_Exercise material_
+++

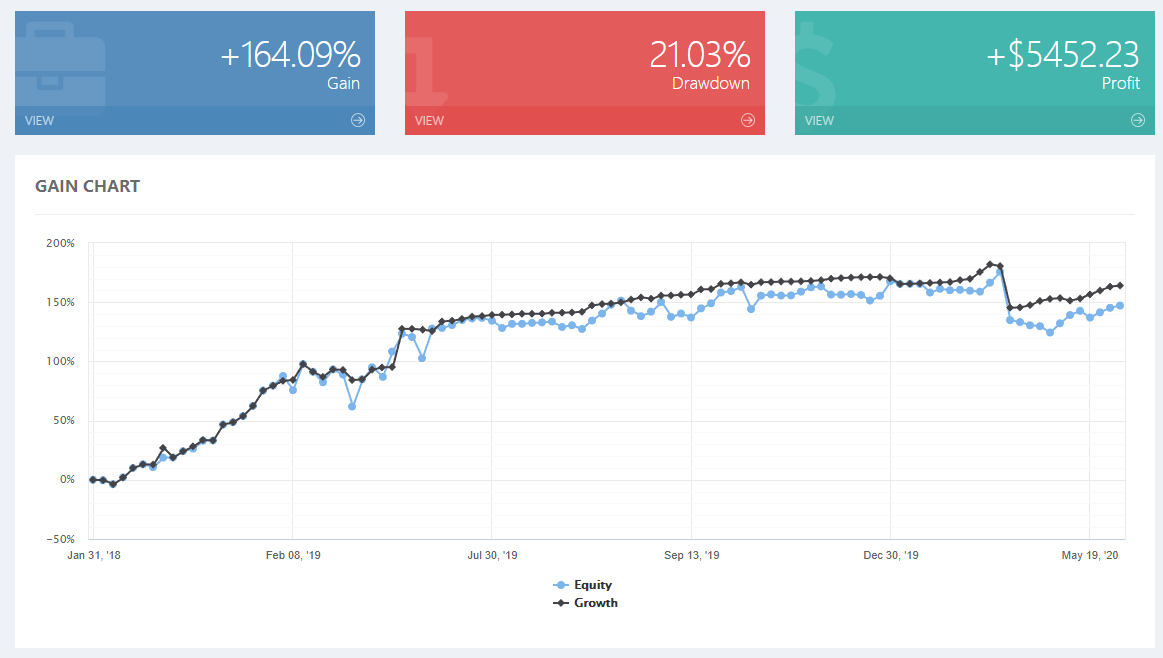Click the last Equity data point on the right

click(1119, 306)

+++

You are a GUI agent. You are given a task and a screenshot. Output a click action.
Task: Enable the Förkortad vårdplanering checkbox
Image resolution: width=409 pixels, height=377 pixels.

+++

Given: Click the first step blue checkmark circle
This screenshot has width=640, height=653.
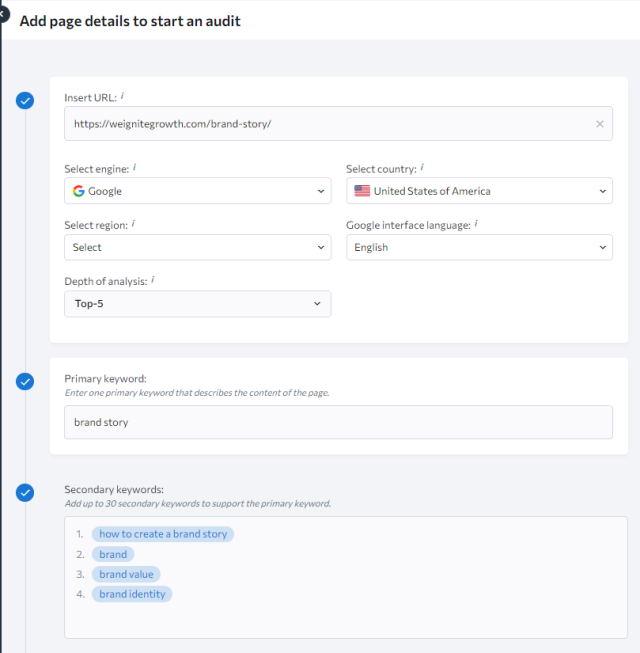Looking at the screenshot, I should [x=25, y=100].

+++

_Problem details_
Keep both end lines and retype everything in the records above from the line containing "You are a GUI" through the line containing "Image resolution: width=409", exactly, with nothing else.

_Response to this task_
You are a GUI agent. You are given a task and a screenshot. Output a click action.
Task: Enable the Förkortad vårdplanering checkbox
Image resolution: width=409 pixels, height=377 pixels.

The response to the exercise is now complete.